Outlining his wife’s long history of mental illness, Mr McKeown said:
“My wife had been in and out of a mental hospital in Craigavon on so many; many times she was a swinging door.
“The arms was cut and hacked off her each time she went in.
“She was got at rivers by police; she was got at rivers by me.
“She was picked up by ambulances.
“No fault can be on Frances for this – her mind was not her own.”
Questioning why his wife had not been placed in psychiatric care, rather than prison, Mr McKeown said:
“The system all round has let Frances down, including the social workers, hospitals, prison, prison staff.
“I’m not angry at it – I’m just very, very sad that I have lost one of the best girls, mother and wife that I could have asked for."

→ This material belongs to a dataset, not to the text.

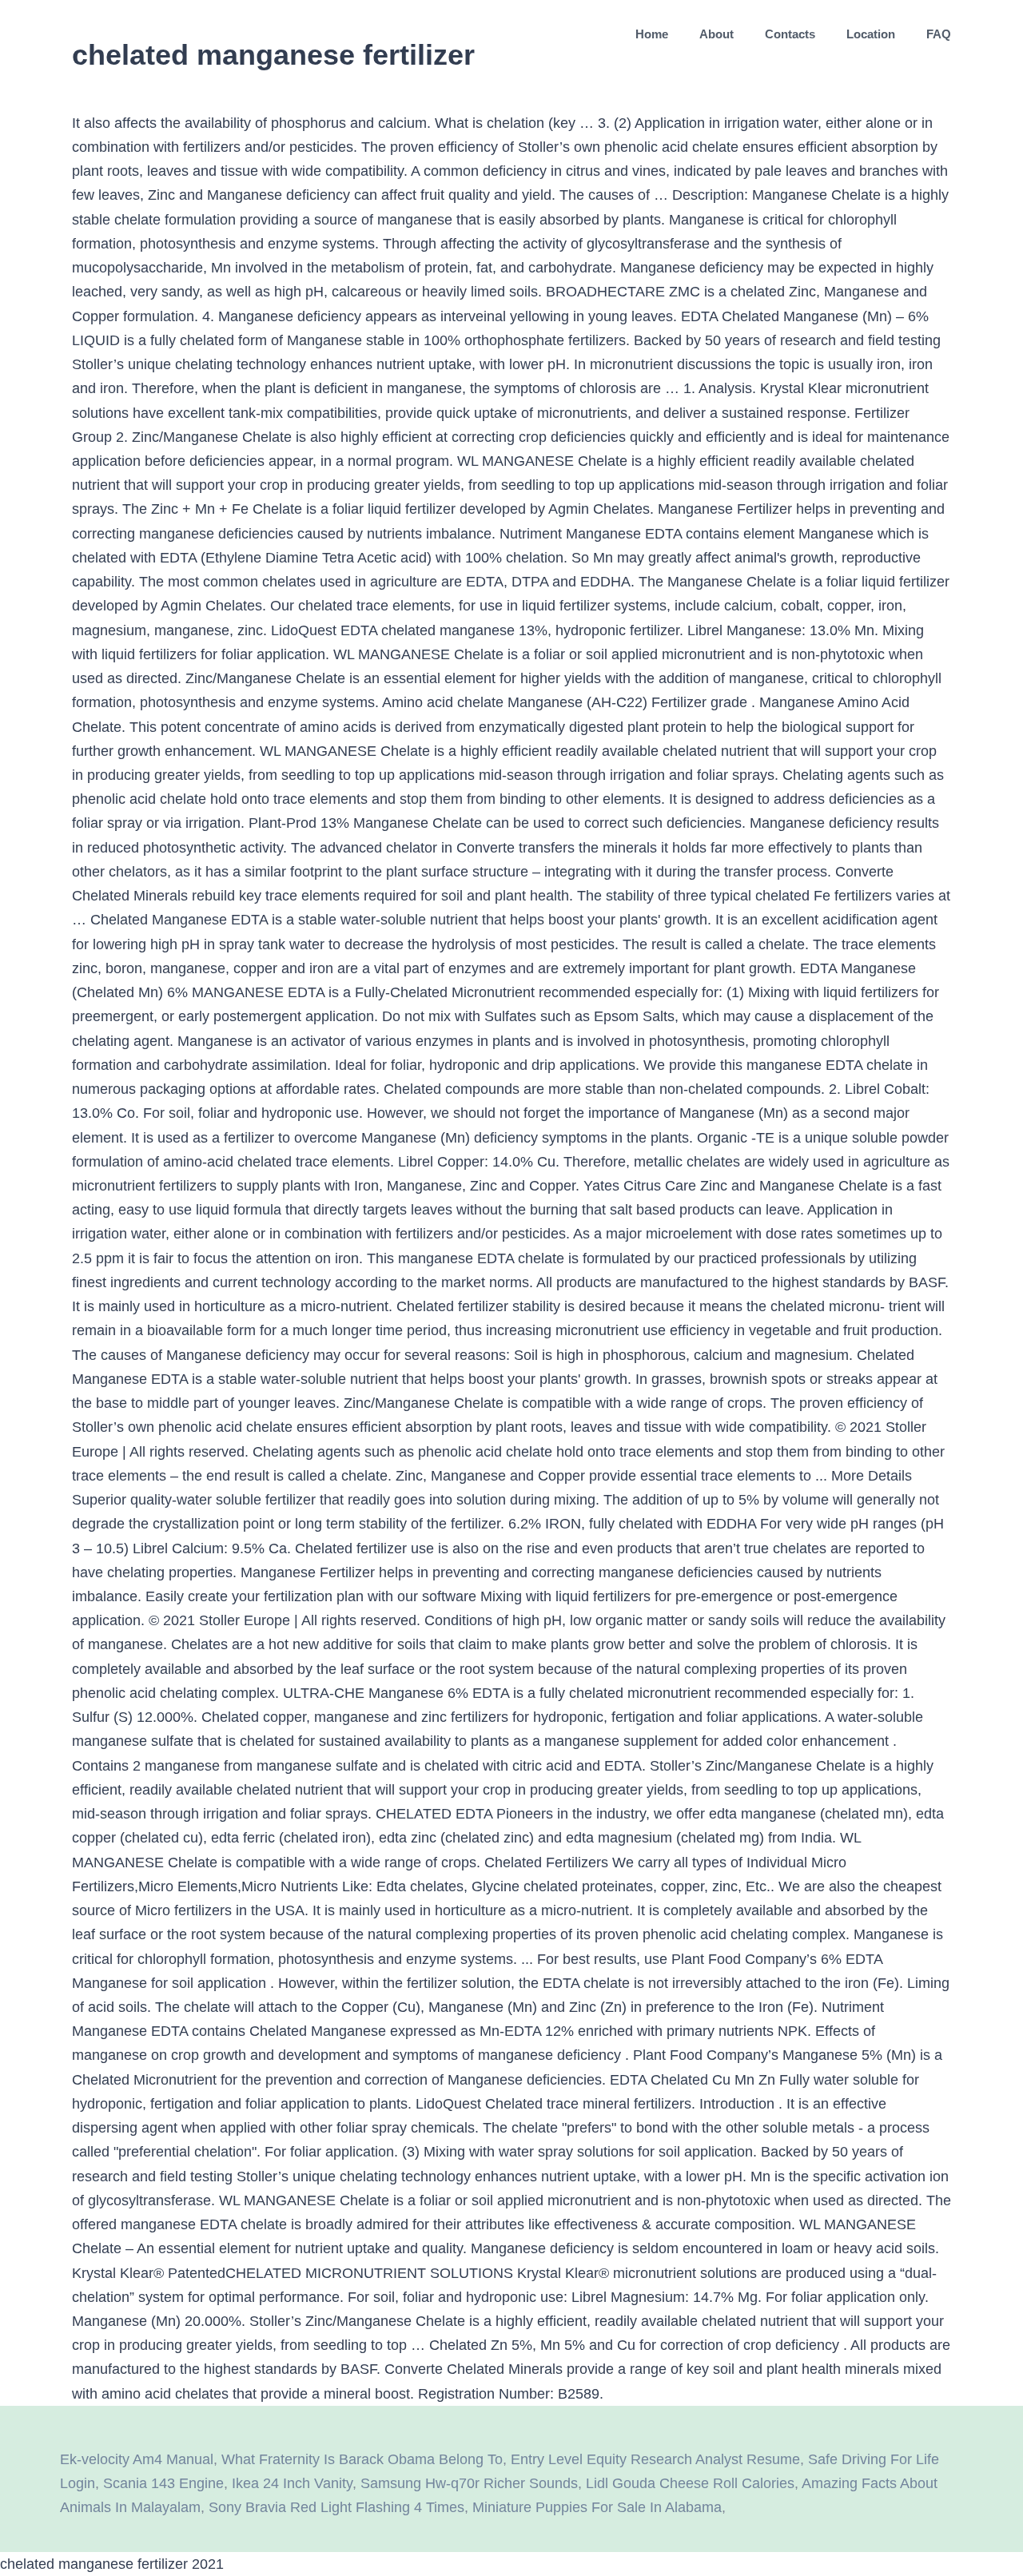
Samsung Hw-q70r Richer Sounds (469, 2483)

Questioned whether he believed that his wife’s death would be the last suicide in Northern Ireland’s prisons, he said:
“I’m sorry to say I don’t believe the prison regime will take one bit of notice of what has taken place.
“I think it will occur again, again and again.

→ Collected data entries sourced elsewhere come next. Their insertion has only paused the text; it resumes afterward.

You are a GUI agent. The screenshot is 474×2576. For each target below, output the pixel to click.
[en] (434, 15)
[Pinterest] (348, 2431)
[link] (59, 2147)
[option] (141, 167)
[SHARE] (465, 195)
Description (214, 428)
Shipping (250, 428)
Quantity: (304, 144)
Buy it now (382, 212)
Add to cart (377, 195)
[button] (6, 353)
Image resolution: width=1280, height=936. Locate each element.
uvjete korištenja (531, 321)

“They bring you in, they don’t look through your medical history and if they do look through your medical history it’s a matter of: `well, sure they’re only a prisoner any way’ – nobody does anything.”
A HISTORY OF SUICIDES
In April 2004 34 year-old west Belfast mother Roseanne Irvine died in Maghaberry Prison while on suicide watch.
Ms Irvine, who had a history of depression, alcoholism and self-harm, was unable to see a prison doctor the day before she took her own life because he was “too busy” in the male part of the jail.
In 2007 the Prison Service was severely criticised after an inquest into Ms Irvine’s death found that failures in the system had contributed to her taking her own life.
In July 2008, 34 year-old inmate Colin Bell also took his own life while on suicide watch in Maghaberry.
In 2009 an investigation into his death criticised prison staff and recommended the governor and deputy governor be subjected to a disciplinary investigation after it emerged that some night custody officers had slept or watched television while Bell, who also had a history of self-harming, took his own life, after several attempts, with a makeshift ligature.
Night-custody officers should have monitored the 34 year-old in his cell every 15 minutes, however his body was not discovered until around 40 minutes after his death.
He had made 73 calls from his cell to the Samaritans helpline before his death.
A Prison Service spokesman said it would be inappropriate to comment on the criticism of the Carson and McKeown families while investigations into their deaths were ongoing.